The New York Times Book Review of February 2 gives J. D. O'Hara '53 a full-page spread for three novelists about whom you may have heard. How about Anthony Burgess, author of some 20 novels, including a trilogy? If unacquainted with his superior literary talent, you may tick with a flick, "A Clockwork Orange," that "slick, coarse, evil movie," emerging from his moral and religious novel of the same name. O'Hara reviews The ClockworkTestament or Enderby's End (Knopf, $6.95), which asks the same question as A ClockworkOrange: Because evil must exist to permit choice, a sign of our freedom and moral significance, what then will it be for you: "Die with Beethoven's Ninth howling and crashing away or live in a safe world of silly clockwork music?"
Kay Boyle is another author of some 20 novels. In The Underground Woman (Doubleday, $7.95) a 42-year-old widowed mother and teacher of a college course in Greco-Roman mythology finds herself, with many other women, involved in a protest against the Vietnam war. O'Hara considers the treatment to be somewhat old-fashioned, conventional, and idealistic. Kay Boyle's underground woman is "pale and sweet, no relation to Dostoevsky's underground man; and her novel is essentially feminine in its familial concerns, kaleidoscopic feelings, mythical rhetoric, and persistent subjectivity." Nonetheless it has value for "all sensitive and conventional women with bad consciences."
As a University of Connecticut English professor, O'Hara responds briskly to Monsieur by Lawrence Durrell (Viking, $8.95). The structures are "wilted." A doctor stupidly assumes that death masks require decapitation and that a decapitated head would not be buried with the body. A character about to retire had retired almost a year ago. A second character "snores through her mouth," and a third lies "spreadeagled on the sofa with his face in his arms." Still another "would stand against the wall and cry into the wallpaper, throwing her arm over those poor eyes." O'Hara hears of "a female stag" and someone's talk "literally drowned in meaning." The professor raises a quizzical eyebrow when he is told that cabdrivers would soon "be sauntered away into the town sleeping." The "monsieur" of the title, by the way, is the devil, and the novel is written in English, but O'Hara has an uneasy feeling that it is a bad translation from an unidentified foreign language.
What animal weak of sight, slow of foot, dull of wit, climbs trees, makes love gingerly, eats bark, and nibbles at your car tires because they may contain salt? A porcupine, of course. Why should this animal with about as much aggressiveness as an earthworm arouse such pugnacity in even the sweetest natured dog?
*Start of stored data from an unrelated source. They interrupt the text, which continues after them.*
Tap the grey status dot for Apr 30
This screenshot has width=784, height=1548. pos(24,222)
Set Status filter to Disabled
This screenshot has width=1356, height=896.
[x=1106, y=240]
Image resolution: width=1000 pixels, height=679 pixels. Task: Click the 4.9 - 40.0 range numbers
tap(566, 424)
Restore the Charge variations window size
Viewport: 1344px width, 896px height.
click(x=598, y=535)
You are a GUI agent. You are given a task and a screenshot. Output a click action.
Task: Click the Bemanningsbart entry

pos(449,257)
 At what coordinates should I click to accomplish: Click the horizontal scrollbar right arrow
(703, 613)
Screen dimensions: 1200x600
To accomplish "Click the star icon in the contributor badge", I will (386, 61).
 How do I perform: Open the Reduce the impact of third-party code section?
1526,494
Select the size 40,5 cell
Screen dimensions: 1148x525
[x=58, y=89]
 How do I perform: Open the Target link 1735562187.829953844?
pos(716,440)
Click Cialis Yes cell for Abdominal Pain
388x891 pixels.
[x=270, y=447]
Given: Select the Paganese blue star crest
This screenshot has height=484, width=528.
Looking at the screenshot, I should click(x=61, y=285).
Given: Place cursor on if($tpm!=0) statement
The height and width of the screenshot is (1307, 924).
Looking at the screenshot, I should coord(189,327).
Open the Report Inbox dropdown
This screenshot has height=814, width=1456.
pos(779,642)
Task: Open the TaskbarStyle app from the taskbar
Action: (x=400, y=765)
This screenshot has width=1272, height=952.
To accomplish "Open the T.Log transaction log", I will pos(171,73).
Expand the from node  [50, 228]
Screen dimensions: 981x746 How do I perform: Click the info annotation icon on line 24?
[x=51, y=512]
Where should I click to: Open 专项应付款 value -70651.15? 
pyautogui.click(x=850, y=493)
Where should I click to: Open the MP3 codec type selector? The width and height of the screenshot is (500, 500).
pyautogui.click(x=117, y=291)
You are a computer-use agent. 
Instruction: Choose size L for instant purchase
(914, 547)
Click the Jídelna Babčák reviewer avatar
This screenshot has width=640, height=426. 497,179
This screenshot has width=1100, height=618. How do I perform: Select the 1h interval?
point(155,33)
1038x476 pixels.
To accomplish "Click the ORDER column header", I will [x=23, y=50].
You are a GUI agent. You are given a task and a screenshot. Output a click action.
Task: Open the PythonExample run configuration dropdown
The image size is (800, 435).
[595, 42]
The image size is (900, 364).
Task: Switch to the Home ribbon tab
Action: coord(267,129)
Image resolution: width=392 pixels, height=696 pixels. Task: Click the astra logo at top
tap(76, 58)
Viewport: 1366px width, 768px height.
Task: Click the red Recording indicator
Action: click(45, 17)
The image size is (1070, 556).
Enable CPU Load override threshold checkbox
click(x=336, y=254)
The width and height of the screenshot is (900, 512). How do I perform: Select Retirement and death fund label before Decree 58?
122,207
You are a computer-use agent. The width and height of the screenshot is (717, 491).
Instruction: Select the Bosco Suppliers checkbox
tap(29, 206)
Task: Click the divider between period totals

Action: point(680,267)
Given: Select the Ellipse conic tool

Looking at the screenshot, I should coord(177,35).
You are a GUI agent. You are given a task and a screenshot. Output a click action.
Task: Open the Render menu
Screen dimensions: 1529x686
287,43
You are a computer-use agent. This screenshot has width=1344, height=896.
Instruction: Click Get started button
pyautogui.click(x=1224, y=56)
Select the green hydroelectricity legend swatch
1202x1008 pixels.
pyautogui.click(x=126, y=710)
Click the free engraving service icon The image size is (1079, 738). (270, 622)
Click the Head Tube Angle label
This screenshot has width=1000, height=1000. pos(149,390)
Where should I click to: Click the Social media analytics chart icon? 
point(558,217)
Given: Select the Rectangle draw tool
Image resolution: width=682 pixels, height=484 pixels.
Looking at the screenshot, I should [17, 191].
And why cannot a smart dog, a sad and bloody sight as he paws violently at his mouth, nose, feet and even tonsils, densely filled with quills, ever learn that he is stupid to fight an adversary equipped with hundreds of quills varying in length from a half inch to five inches? These questions are answered with fascinating details in an article called "Dogs vs. Porcupines" with text and photographs by Shaun Bennett '70 in the November 1974 issue of Country Journal. And if you or, more likely, your vet does not tweezer out the quills? Bennett tells what happens when they hit bones, slide along muscles, form fibrous cysts, cause open wounds, and penetrate deeply in the body proper to pierce vital organs. He gives credit for much of the information to a highly respected naturalist in the Connecticut Upper Valley, George D. Wrightson DVM, of the Hanover Veterinary Clinic.